Though a fresh packet of natto looks innocuous at first glance, a brief stirring brings out the strands of slimy, fermented goo that covers the soybeans. More so than its appearance, the smell of natto—like a cross between ammonia and rank Camembert cheese—may be off-putting to those without a love for funky tastes and smells.
"I've never understood the hullabaloo about natto."
But really, I've never understood the hullabaloo about natto. Many delicious items are just spoiled food in disguise: salami, cheese, yogurt, and so forth. When carefully controlled, taking a food item past its prime does wonders for flavor and texture, and natto is a great example of that. There's nothing better than a piping hot bowl of rice with a pile of slimy soybeans on top. Add a few pickles and a bowl of miso soup, and you've got a delicious peasant meal in ten minutes or less.
Natto, in fact, is an excellent addition to miso soup. Traditional recipes for natto miso soup call for rinsing the soybeans in cold water before adding them to the dashi, but I think that doing so defeats the purpose of putting natto in the soup. The slightly bitter tang of natto complements the savoriness of a brown miso and counters the sweetness of a lighter, sweeter miso such as Saikkyo.
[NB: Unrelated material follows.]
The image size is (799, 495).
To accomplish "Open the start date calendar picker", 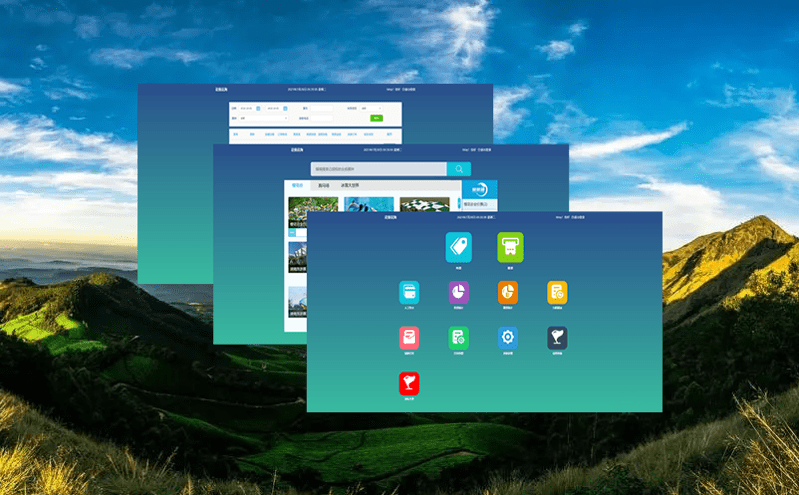I will [258, 108].
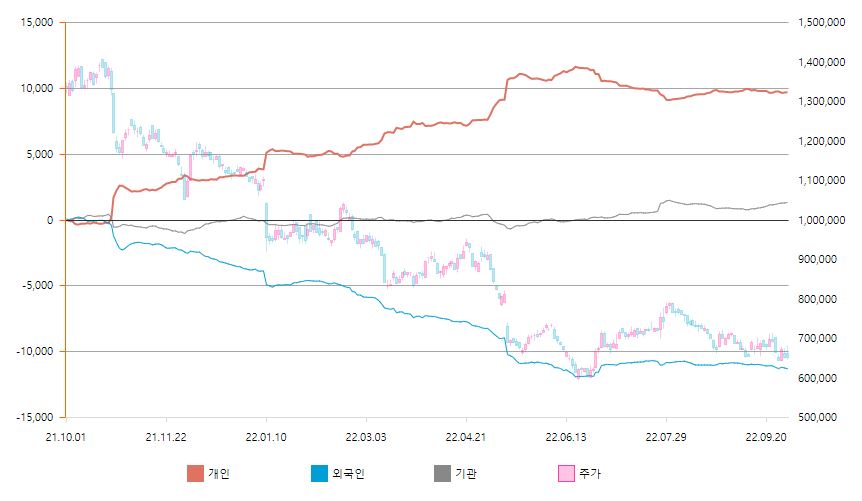Click the 22.07.29 date label
Viewport: 862px width, 501px height.
click(x=666, y=435)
Happily for natto lovers everywhere, the product is readily found in Japanese markets. Look for the stacks of little styrofoam boxes next to the tofu and konnyaku.
Natto Miso Soup
- 2 tablespoons brown aka miso
- 2 tablespoons sweet white miso, such as Saikkyo
- 2 cups dashi
- 2 heaping spoonfuls of natto, or to taste
- A handful of wakame seaweed
- 1/2 block of tofu, cubed (silken, medium, or firm, according to preference)
- Scallions to garnish
Bring the dashi to a simmer in a soup pot and place the spoonfuls of natto into the liquid. Simmer for two minutes.
Place the miso pastes into the pot and use the back of a spoon to dissolve the pastes into the dashi. Add the wakame and the tofu and simmer for 30 seconds longer.
Serve immediately. Garnish with scallions.